An increasing number of employees want their retirement investments aligned with environmental, social and governance (ESG) commitments.
That's something few companies do — so environmentally focused retirement funds themselves are taking action to advance corporate sustainability goals while enabling employees to save for their own financial future.
That’s according to a Greenbiz report, which says that the World Business Council for Sustainable Development intends to set as a goal the objective to move $10 billion in assets under management (approximately 1 percent of the $1 trillion in retirement assets under management) to environmental, social and governance-themed retirement benefit accounts by 2020.

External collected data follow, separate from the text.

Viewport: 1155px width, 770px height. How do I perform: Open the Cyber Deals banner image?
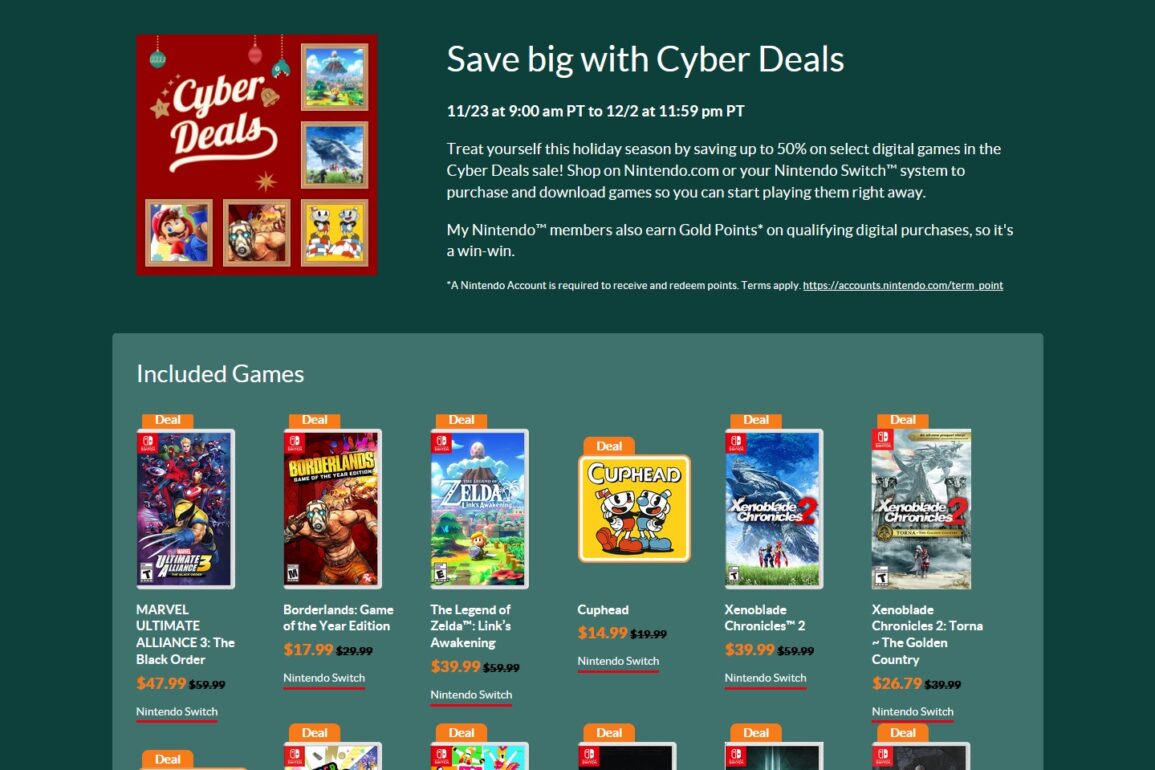[256, 155]
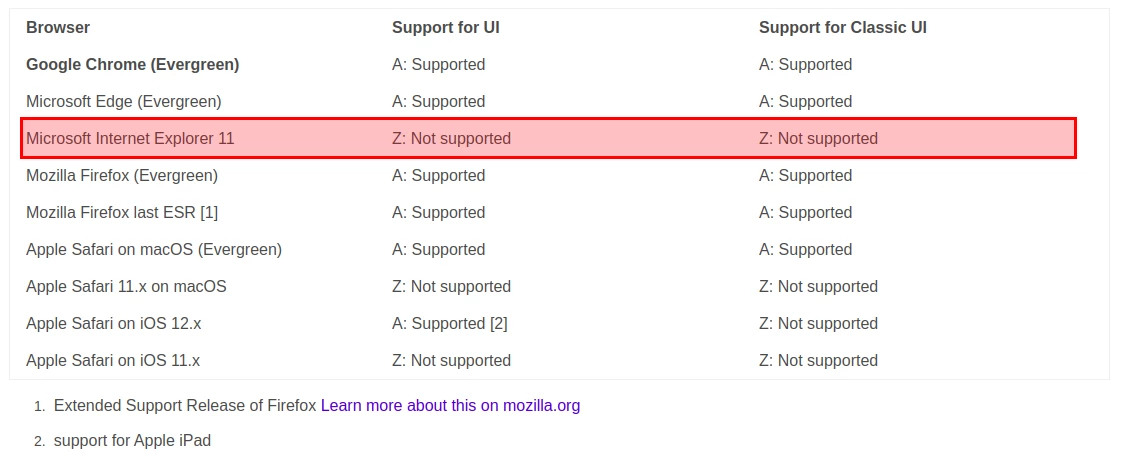The height and width of the screenshot is (462, 1121).
Task: Select the 'Google Chrome (Evergreen)' row label
Action: pyautogui.click(x=132, y=64)
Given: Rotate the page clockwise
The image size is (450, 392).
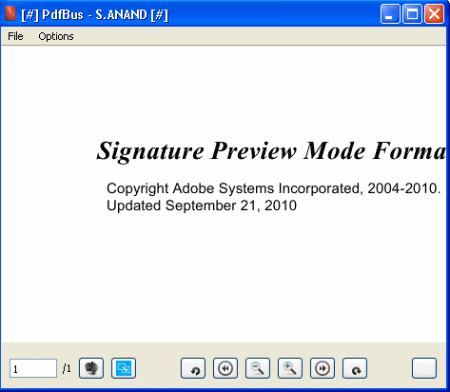Looking at the screenshot, I should click(355, 368).
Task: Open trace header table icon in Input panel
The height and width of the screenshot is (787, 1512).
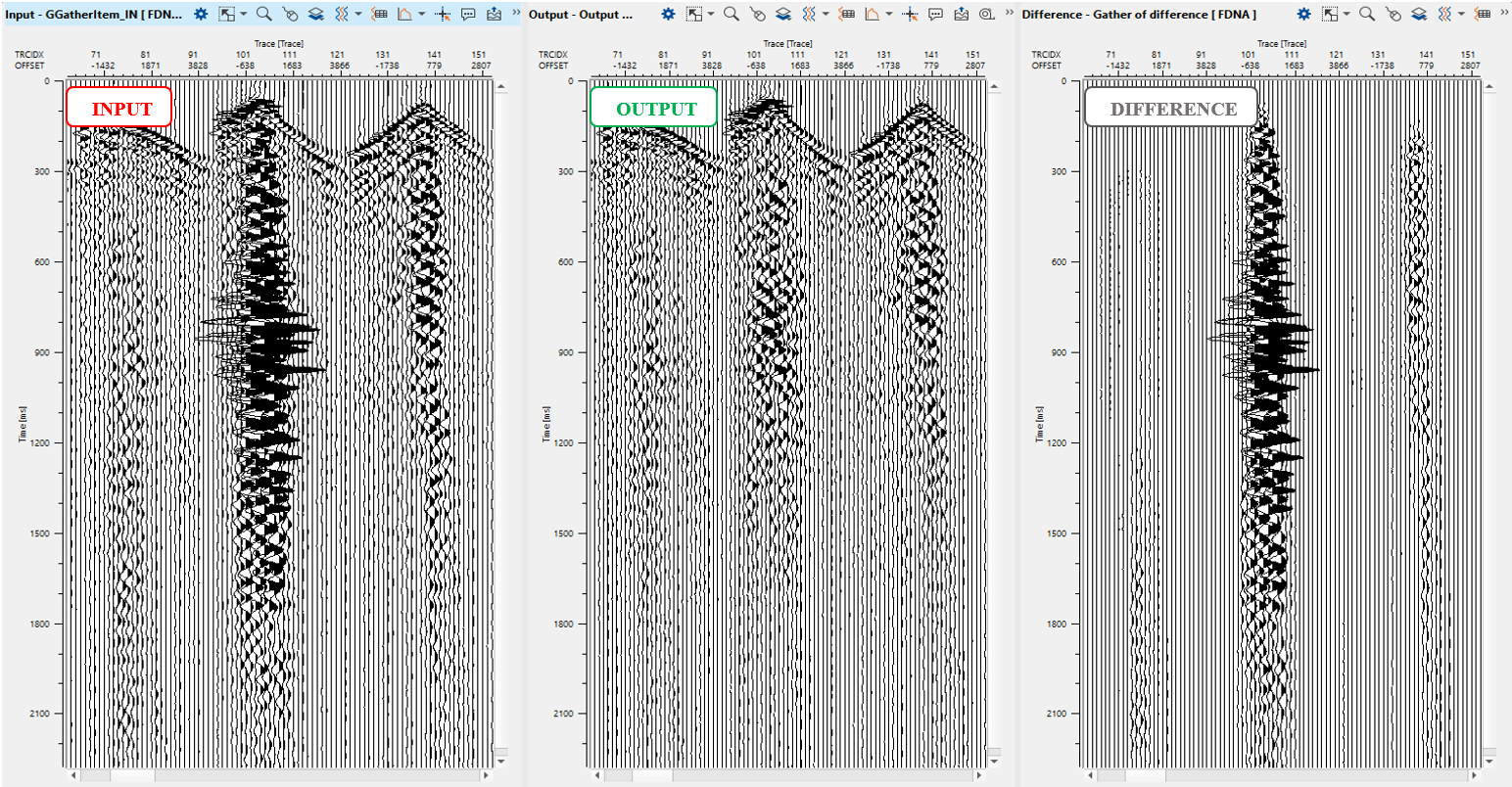Action: [380, 14]
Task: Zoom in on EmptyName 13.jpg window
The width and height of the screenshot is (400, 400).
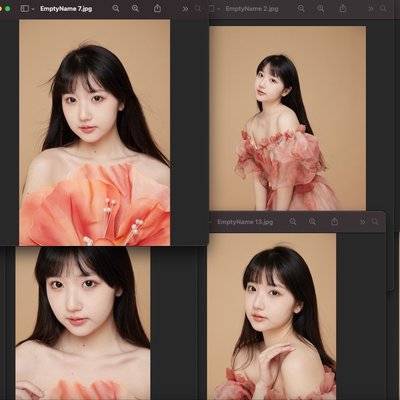Action: click(x=312, y=221)
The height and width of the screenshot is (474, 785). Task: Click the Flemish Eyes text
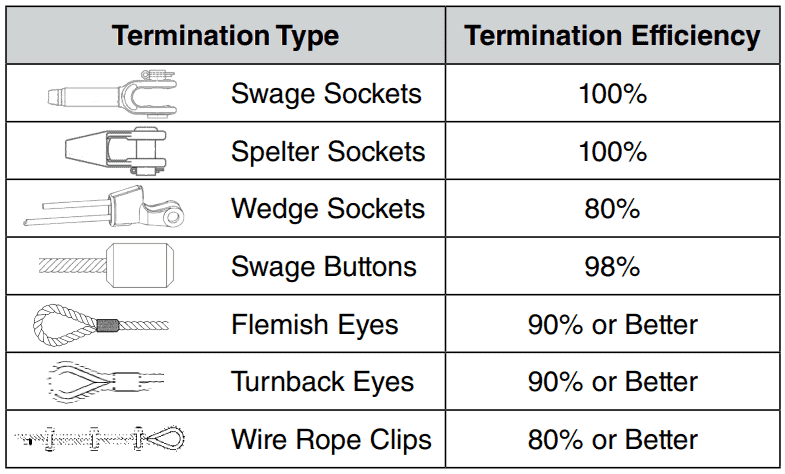pos(315,324)
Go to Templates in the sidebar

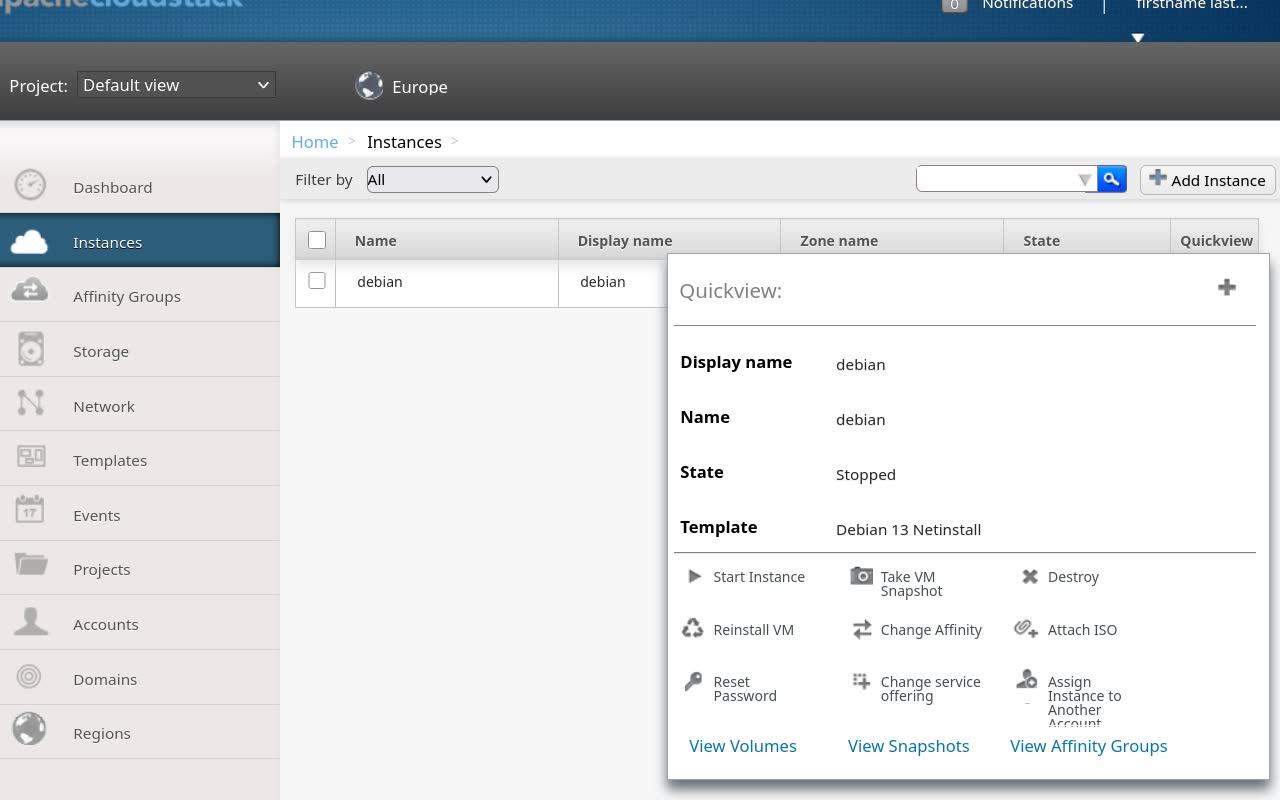(x=110, y=460)
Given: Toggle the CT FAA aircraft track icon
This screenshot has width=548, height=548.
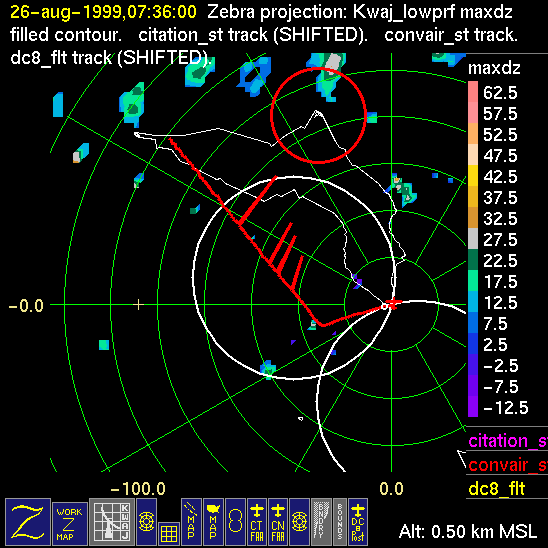Looking at the screenshot, I should click(x=257, y=522).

The move is expected to resonate with millennials, and the report quotes Tony Calandro, senior vice president of research firm Povaddo, “Creating defined contribution plans which connect to millennial core values—like solving human, social and environmental problems through their work and investments—can spur employee engagement, spark innovation and provide companies with a competitive edge.”
Calandro adds, “Cracking the code on the 401(k) market would put ESG-themed [environmental, social and governance] funds squarely in front of workplace employees.” That would particularly hold true for the nearly 90 percent of millennials who, according to Povaddo, want sustainable investing options.
Not only could the move prove popular with a growing millennial workforce, but it offers businesses other benefits as well.
Corporations that add ESG funds to employee contribution plans get an assist in moving toward their sustainability policies and align with the United Nations Sustainable Development Goals and Principles for Responsible Investment, according to a 2017 white paper from shareholder advocacy group As You Sow.
As an example of how effective ESG offerings can be for employee engagement — as well as in encouraging them to save more for retirement — the report cites real estate services firm Stok, which began offering fossil-free fund options that also were screened for financial performance.
Before doing so, Stok’s employee participation rate in its 401(k) was 14 percent, and the individual contribution rate was just 1.6 percent. Among employees’ criticism of the plan was this: “It doesn’t make sense for me to invest my hard-earned money into business models that are destroying the future.”
But that all changed when ESG entered the picture.
Stok partnered with HIP Investor’s mutual fund ratings and Communitas Financial Planning to offer ESG funds that exceeded performance indicators, and within two years employee retirement plan participation jumped to 95 percent with a contribution rate of 7.1 percent.
Now, more than 75 percent of Stok’s employees invest their 401(k) plan to be completely fossil free.